DATA SUPPLIED —
---
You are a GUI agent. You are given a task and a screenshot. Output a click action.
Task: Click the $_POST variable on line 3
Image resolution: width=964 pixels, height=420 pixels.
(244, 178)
---
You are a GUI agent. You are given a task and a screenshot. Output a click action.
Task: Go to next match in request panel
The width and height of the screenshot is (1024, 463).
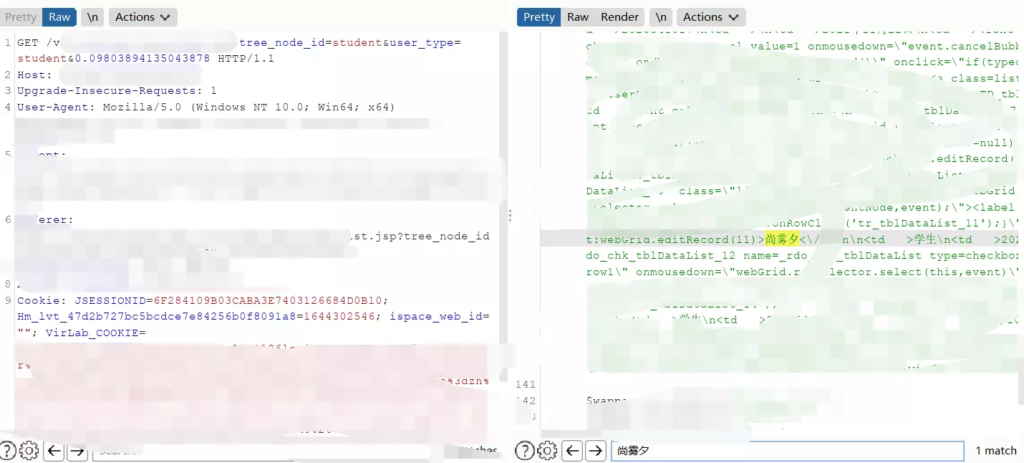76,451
---
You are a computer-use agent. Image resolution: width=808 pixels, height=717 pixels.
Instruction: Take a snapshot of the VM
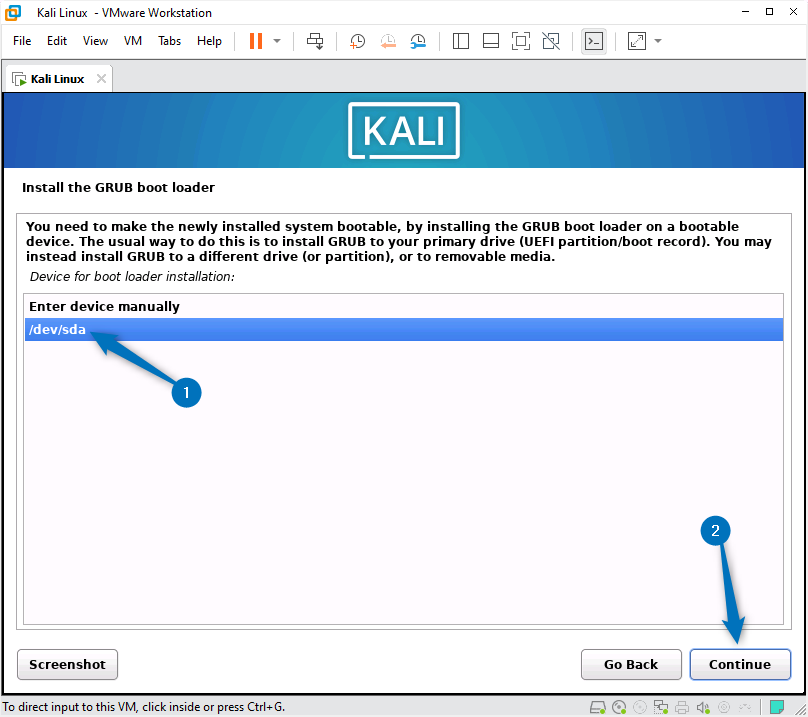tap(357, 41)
---
WHAT THE TASK ASKS —
Count the lines in the material above that contain the word "resolution" and give only the number.

REPLY TO THE TASK —
2